Task instructions =>
An exact copy of every record is needed, with all pictures omitted.

Data =>
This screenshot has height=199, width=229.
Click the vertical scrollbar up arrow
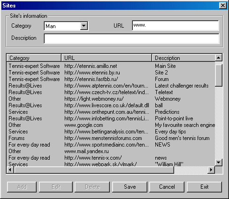[x=219, y=58]
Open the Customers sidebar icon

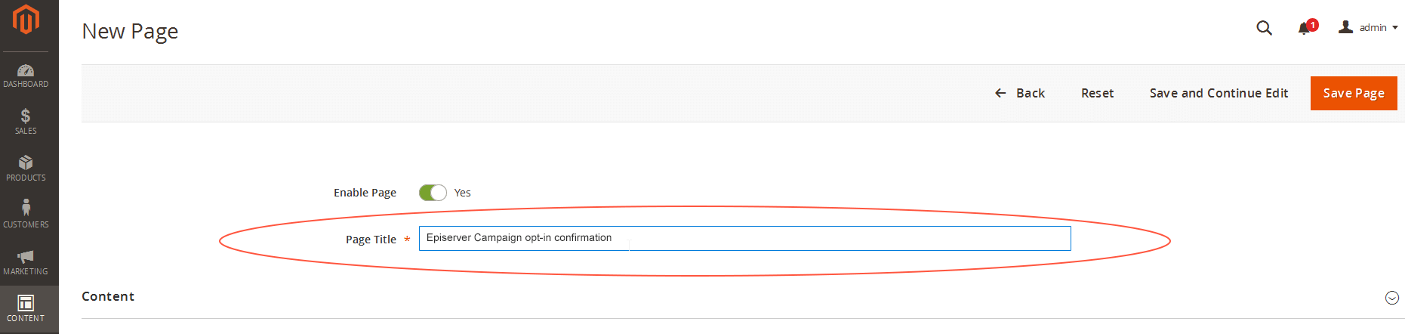point(26,208)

Task answer =>
This screenshot has height=199, width=229.
Click the vertical scrollbar up arrow
[x=219, y=58]
Open the Customers sidebar icon

point(26,208)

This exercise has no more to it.